Shame, fragmentation, and historical neglect all weigh heavily on the Black psyche. “There’s no healing without acknowledgment,” she asserted. “That’s the first step.” Bayonne-Johnson emphasizes that you have to be brave enough to face the chains in your bloodline to begin recovering the fuller truth of who you are. And with that acknowledgment comes a call to action: “Learn your history. Trace them. There’s power in that.”

Despite missing oral history in her own family, she found truth in research. “My paternal great-grandfather wasn’t enslaved – he was free. That was one of the best things I had ever heard,” she said. “Because we assume we were all enslaved.”

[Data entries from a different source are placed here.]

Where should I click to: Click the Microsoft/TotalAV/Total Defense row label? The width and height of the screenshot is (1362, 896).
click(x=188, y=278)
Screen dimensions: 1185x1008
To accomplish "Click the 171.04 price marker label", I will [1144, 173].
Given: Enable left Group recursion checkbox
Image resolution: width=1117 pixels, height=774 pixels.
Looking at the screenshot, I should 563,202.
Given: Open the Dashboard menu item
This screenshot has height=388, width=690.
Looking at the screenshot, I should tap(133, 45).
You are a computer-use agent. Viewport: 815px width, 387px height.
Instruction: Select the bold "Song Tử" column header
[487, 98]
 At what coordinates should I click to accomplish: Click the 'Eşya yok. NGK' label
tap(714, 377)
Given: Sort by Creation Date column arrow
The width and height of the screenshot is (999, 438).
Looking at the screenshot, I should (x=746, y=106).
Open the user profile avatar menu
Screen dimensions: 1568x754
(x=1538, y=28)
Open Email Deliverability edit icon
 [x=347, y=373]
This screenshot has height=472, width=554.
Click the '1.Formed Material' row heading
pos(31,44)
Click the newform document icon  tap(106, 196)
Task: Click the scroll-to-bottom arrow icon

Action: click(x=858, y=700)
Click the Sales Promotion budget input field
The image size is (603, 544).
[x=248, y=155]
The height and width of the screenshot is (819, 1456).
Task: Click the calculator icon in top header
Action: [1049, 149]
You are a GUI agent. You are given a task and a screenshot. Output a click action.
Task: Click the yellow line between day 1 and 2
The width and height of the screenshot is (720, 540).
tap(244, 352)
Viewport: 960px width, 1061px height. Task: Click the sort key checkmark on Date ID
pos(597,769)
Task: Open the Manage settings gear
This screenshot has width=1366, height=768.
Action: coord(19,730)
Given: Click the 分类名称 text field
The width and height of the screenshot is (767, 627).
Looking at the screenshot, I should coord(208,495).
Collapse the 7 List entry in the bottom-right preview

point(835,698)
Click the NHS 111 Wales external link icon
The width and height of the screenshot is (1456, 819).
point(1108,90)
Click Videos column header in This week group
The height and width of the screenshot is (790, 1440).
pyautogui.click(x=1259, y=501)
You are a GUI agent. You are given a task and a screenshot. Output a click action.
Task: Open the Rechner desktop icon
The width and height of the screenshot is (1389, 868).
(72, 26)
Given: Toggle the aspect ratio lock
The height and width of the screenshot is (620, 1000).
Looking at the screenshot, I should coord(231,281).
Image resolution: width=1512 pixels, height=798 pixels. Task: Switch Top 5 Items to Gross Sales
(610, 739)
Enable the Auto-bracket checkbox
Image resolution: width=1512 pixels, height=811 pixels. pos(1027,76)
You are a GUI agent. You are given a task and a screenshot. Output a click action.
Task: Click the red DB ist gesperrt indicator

Even the act of naming carries generational meaning. “In my family, my grandfather’s name was Nace, short for Ignatius. He named his son that, and then it carried on to a third. And now, babies are being born with that name. We’re passing it on.”

This continuity – through names, stories, and community – is a form of quiet resistance. “Even internally, with all our trauma, we found ways to keep our light going – even without knowing,” she said.

For Bayonne-Johnson, Black Americans are not without roots. “We might not know exactly where we come from, but we come from somewhere. We survived. That means we’re resilient.” She encourages others to go on the journey. “Do the testing. Buy the books. Visit Africa. Learn who you are and where you’re from.”

She reminds us that mental wellness isn’t just about coping with the present – it’s about understanding the past. Our healing depends on connecting the dots between who we are and where we come from. When we trace the patterns in our family stories – of separation, survival, silence, and strength – we begin to mend what was broken. Genealogy becomes more than a historical exercise; it becomes a pathway to wholeness.

“We come from somewhere,” she says – and knowing that, deeply and truthfully, is where the healing begins. Ultimately, she says, “If we don’t tell our stories, someone else will. And when they write it – it’s not true.”